The Museum has outgrown its current Powell and Moya-designed building situated by a busy roundabout where London Wall and Aldersgate Street meet. With plans to relocate to West Smithfield, the Museum invited architects from around the world to contribute designs to develop the group of historic market buildings currently occupying the new site. The winning design would ensure the buildings ‘meet the needs of a 21st century museum, while also preserving the rich history of [the] great Victorian structures’.
Stanton Williams and Asif Khan beat six shortlisted architectural practices with their proposal. Developed in conjunction with conservation architect Julian Harrap, public realm consultant J&L Gibbons and design manager Plan A, the concept was judged as presenting a sense of cohesion, which paid tribute to the original Smithfield market buildings.
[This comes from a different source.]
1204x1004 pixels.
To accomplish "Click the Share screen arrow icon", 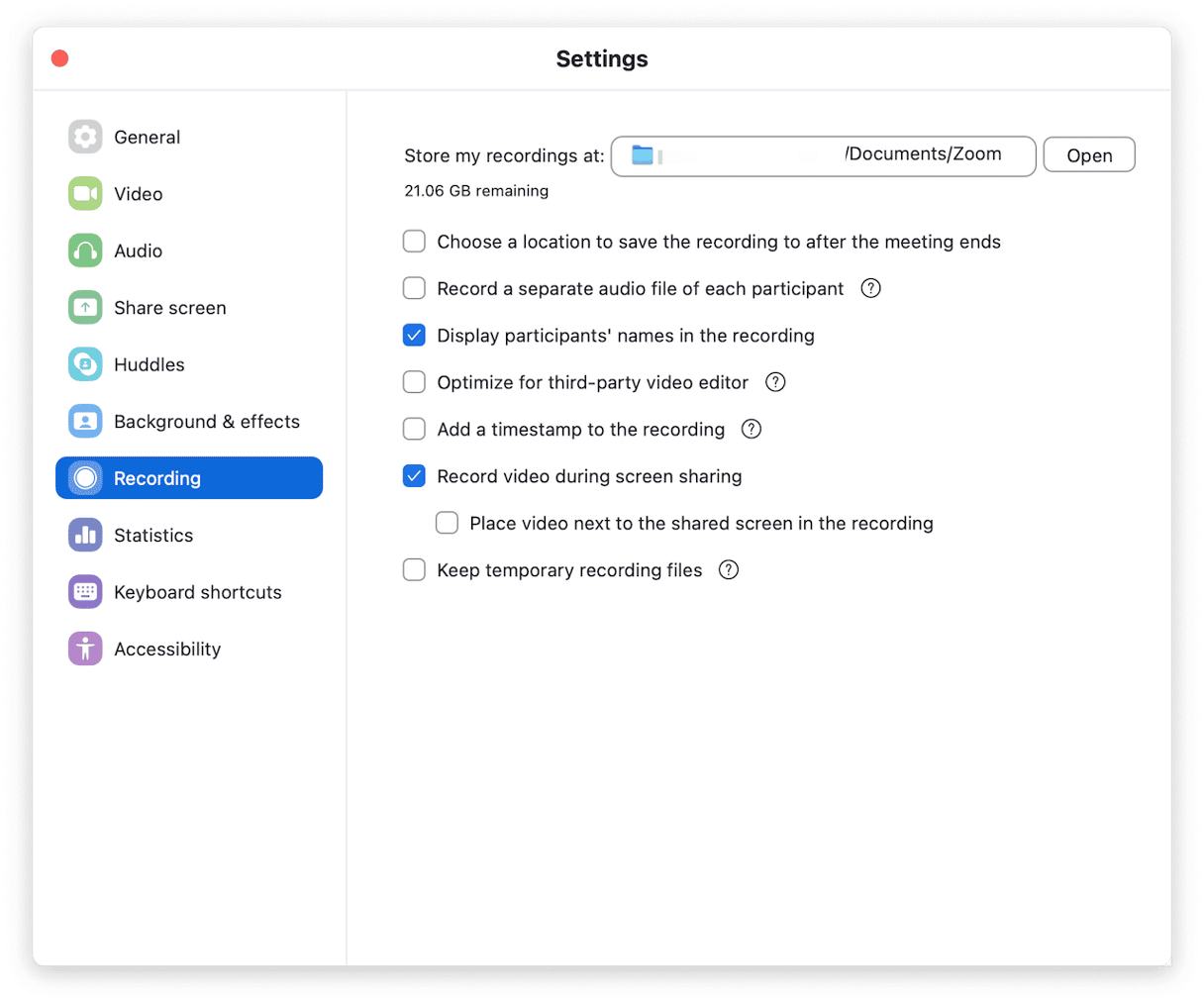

The design includes an enormous glass dome creating a light-filled entrance, spiral escalators which visitors will be able to take down to exhibition galleries in an excavated underground chamber and a sunken garden and well reaching down to the River Fleet, which flows under Farringdon. It may also link underground spaces with a tunnel under the Thameslink tracks, which run under the site.
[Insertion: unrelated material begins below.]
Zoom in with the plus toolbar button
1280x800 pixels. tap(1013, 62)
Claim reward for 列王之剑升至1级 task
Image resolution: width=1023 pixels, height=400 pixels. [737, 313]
Co-founder of Stanton Williams, Paul Williams, said that the scheme was influenced by the “idea of going down into the sedimentary layers of the past”. By moving the exhibition galleries underground, it was also intended to protect the collections from the damaging effects of light. Museum of London Director Sharon Ament said that the new museum would “be one of the top visitor attractions in the capital.”
Pending a deal with the owners of Smithfield a planning application is to be submitted in 2018 with the new museum predicted to open in 2022.